■ **DATA SECTION**
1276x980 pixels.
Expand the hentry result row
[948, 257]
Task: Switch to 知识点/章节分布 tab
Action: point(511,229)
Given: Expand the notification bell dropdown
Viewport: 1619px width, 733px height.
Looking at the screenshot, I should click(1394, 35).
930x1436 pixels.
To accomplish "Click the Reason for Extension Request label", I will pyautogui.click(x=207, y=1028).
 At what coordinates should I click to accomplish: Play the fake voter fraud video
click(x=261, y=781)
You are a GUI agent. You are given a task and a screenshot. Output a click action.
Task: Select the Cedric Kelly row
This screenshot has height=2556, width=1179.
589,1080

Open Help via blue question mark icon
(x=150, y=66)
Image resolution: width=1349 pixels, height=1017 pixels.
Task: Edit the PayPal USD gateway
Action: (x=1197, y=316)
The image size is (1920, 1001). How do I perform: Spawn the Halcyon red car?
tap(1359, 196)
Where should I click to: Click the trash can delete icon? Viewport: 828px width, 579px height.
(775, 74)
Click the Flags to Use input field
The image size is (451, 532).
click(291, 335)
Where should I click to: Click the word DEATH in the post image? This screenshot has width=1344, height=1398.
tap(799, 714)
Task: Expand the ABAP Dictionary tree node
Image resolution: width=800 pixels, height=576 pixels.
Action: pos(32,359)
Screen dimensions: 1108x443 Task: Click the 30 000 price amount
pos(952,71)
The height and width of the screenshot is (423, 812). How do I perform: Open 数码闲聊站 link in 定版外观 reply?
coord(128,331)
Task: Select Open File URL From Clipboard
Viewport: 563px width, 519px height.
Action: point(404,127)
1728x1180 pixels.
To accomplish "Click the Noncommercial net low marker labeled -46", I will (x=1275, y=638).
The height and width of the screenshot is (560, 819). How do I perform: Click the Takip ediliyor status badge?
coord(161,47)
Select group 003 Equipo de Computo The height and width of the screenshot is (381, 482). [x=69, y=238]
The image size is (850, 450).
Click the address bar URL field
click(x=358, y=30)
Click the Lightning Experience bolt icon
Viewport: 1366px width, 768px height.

■ **WORK INSTRUCTION**
All lines in the data that contain the word "will" should be copied.

■ **RESPONSE FOR THIS EXERCISE**
To accomplish "Click the Reason for Extension Request label", I will pyautogui.click(x=207, y=1028).
To accomplish "Click the Noncommercial net low marker labeled -46", I will (x=1275, y=638).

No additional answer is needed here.